Um filme singular com assinatura ‘fashion’ (COM VÍDEO)
‘Um Homem Singular’ marca a estreia na realização cinematográfica de um dos nomes maiores da Moda mundial. Tom Ford estende assim o talento já reconhecido e aplaudido nas passerelles – para marcas como Gucci e YSL e, agora, assinatura própria – para o grande ecrã e apresenta um primeiro filme pleno de brilhantismo e sentido estético. Uma estreia que deixou boquiaberta a indústria da moda e os críticos de cinema rendidos.
Numa trama ambientada nos anos 60, Colin Firth é o protagonista deste drama que lhe deu o papel da sua vida. Pela interpretação sentida e empenhada, Firth está nomeado para o Óscar de Melhor Actor. E tem boas hipóteses de ganhar, tal é o realismo da dor e angústia do seu professor de inglês que acabou de perder o companheiro de uma vida e planeia, de forma meticulosamente organizada, o seu suicídio.
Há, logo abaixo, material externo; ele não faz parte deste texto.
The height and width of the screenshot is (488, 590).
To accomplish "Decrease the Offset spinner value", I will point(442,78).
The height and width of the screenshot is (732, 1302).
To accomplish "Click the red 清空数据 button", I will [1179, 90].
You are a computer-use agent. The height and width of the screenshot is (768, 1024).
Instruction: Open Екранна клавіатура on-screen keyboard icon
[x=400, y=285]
Enquanto traça o seu destino, calma e friamente, um dos seus alunos – e todos parecem saído de uma campanha de moda – chega-se mais perto e todo o filme vai transpirar (homos)sexualidade mas de forma velada, com uma sensibilidade extraordinária, característica reconhecida aos gays assumidos como Ford, que vive uma relação estável há 23 anos com Richard Buckley.
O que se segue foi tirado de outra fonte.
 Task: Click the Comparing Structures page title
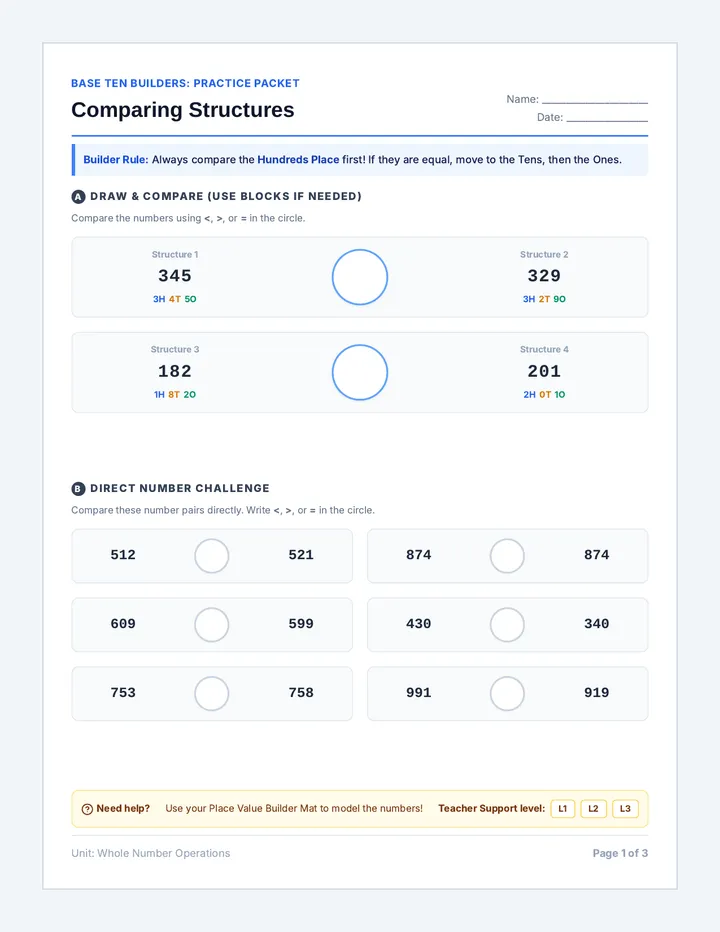[x=183, y=110]
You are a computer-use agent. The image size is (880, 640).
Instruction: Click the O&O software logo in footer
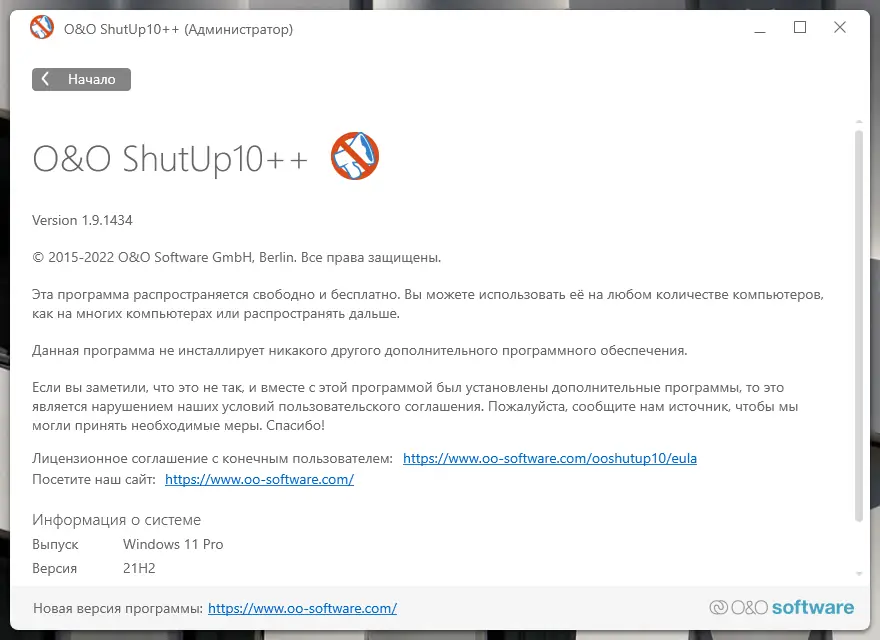(x=782, y=607)
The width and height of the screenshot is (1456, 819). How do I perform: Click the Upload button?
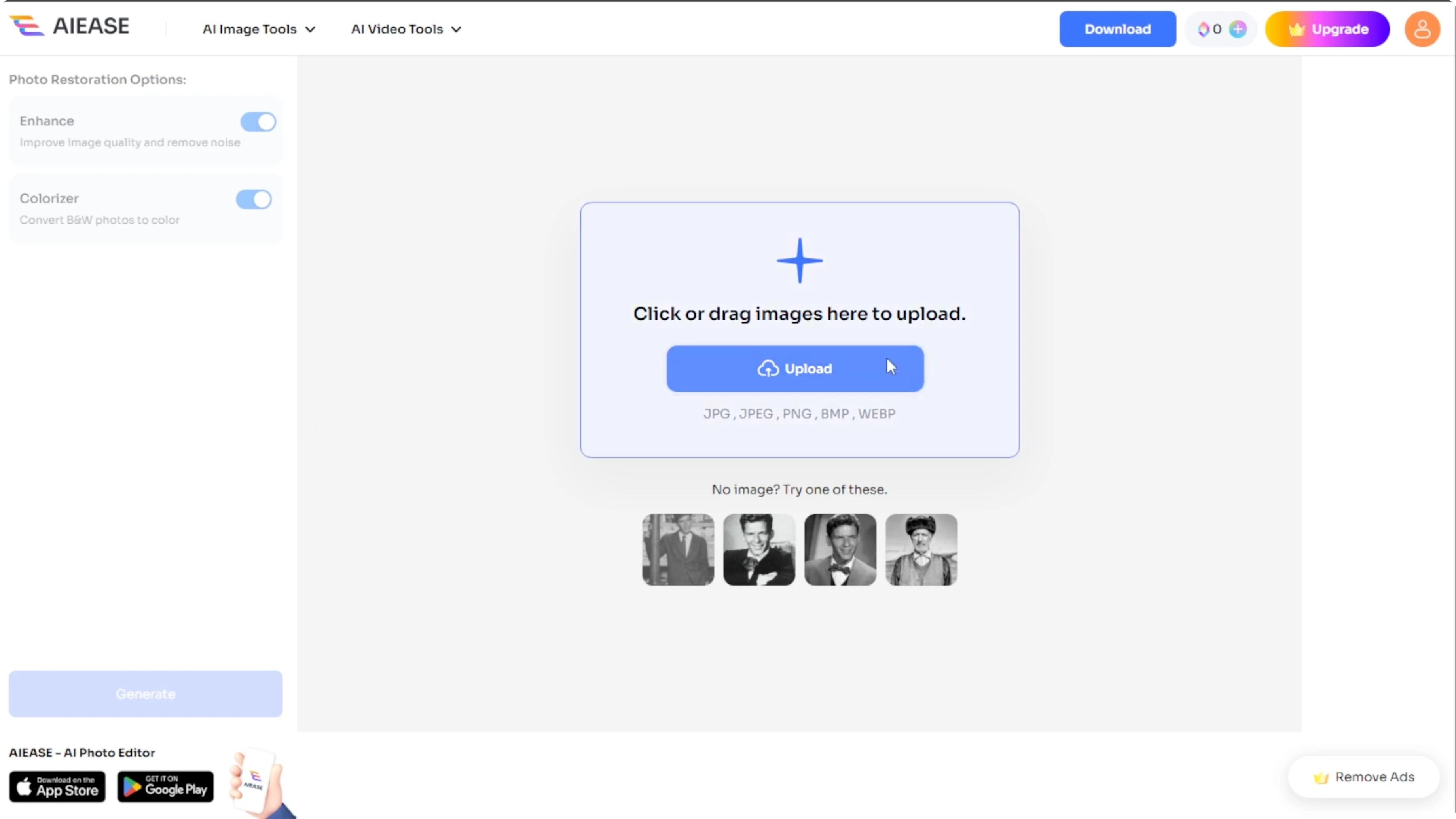click(795, 368)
Mas é da vida de ‘George’ (Colin Firth) que trata este filme belíssimo, onde tudo parece uma obra de arte: os cenários, os actores, a película, as cores, os enquadramentos, a música. Irreprensível!
A também intocável Julianne Moore junta-se a um elenco maioritariamente masculino, ou não fosse este um filme sobre os afectos entre homens. Mas, ressalve-se, é um filme pouco ou nada ‘gay’.